* [PROVIDED INFORMATION]
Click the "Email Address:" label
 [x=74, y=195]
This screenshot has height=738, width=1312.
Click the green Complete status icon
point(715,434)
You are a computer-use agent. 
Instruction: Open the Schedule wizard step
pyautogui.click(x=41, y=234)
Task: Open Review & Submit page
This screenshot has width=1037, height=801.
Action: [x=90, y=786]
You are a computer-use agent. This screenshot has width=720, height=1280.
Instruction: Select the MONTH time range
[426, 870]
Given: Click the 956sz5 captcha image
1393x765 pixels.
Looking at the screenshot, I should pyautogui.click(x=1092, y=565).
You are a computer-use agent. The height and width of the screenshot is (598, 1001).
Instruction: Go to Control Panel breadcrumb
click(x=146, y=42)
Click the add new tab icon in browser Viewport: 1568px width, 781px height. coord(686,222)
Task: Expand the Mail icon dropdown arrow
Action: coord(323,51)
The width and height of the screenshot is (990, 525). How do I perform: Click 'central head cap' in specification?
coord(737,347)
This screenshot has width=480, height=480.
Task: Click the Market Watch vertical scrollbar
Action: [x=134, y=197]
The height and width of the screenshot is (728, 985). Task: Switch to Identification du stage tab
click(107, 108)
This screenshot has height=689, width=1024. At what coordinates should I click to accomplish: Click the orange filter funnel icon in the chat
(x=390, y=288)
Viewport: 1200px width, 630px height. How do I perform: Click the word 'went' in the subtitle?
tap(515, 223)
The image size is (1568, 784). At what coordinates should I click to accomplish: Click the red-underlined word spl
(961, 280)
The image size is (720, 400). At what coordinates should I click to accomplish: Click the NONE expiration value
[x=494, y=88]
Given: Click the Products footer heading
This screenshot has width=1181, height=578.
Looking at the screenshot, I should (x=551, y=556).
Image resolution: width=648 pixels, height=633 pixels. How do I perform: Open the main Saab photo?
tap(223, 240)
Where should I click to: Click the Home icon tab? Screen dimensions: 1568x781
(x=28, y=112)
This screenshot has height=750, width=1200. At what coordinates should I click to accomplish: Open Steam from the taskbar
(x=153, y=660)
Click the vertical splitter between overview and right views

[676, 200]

* [TASK DESCRIPTION]
Every line above is to be transcribed exactly, with nothing missed.

* [REPLY TO THE EXERCISE]
Click the "Email Address:" label
 [x=74, y=195]
This screenshot has height=738, width=1312.
Click the green Complete status icon
point(715,434)
You are a computer-use agent. 
Instruction: Open the Schedule wizard step
pyautogui.click(x=41, y=234)
Task: Open Review & Submit page
This screenshot has width=1037, height=801.
Action: [x=90, y=786]
You are a computer-use agent. This screenshot has width=720, height=1280.
Instruction: Select the MONTH time range
[426, 870]
Given: Click the 956sz5 captcha image
1393x765 pixels.
Looking at the screenshot, I should pyautogui.click(x=1092, y=565).
You are a computer-use agent. The height and width of the screenshot is (598, 1001).
Instruction: Go to Control Panel breadcrumb
click(x=146, y=42)
Click the add new tab icon in browser Viewport: 1568px width, 781px height. coord(686,222)
Task: Expand the Mail icon dropdown arrow
Action: coord(323,51)
The width and height of the screenshot is (990, 525). How do I perform: Click 'central head cap' in specification?
coord(737,347)
This screenshot has width=480, height=480.
Task: Click the Market Watch vertical scrollbar
Action: [x=134, y=197]
The height and width of the screenshot is (728, 985). Task: Switch to Identification du stage tab
click(107, 108)
This screenshot has height=689, width=1024. At what coordinates should I click to accomplish: Click the orange filter funnel icon in the chat
(x=390, y=288)
Viewport: 1200px width, 630px height. How do I perform: Click the word 'went' in the subtitle?
tap(515, 223)
The image size is (1568, 784). At what coordinates should I click to accomplish: Click the red-underlined word spl
(961, 280)
The image size is (720, 400). At what coordinates should I click to accomplish: Click the NONE expiration value
[x=494, y=88]
Given: Click the Products footer heading
This screenshot has width=1181, height=578.
Looking at the screenshot, I should (x=551, y=556).
Image resolution: width=648 pixels, height=633 pixels. How do I perform: Open the main Saab photo?
tap(223, 240)
Where should I click to: Click the Home icon tab? Screen dimensions: 1568x781
(x=28, y=112)
This screenshot has height=750, width=1200. At what coordinates should I click to accomplish: Open Steam from the taskbar
(x=153, y=660)
Click the vertical splitter between overview and right views

[676, 200]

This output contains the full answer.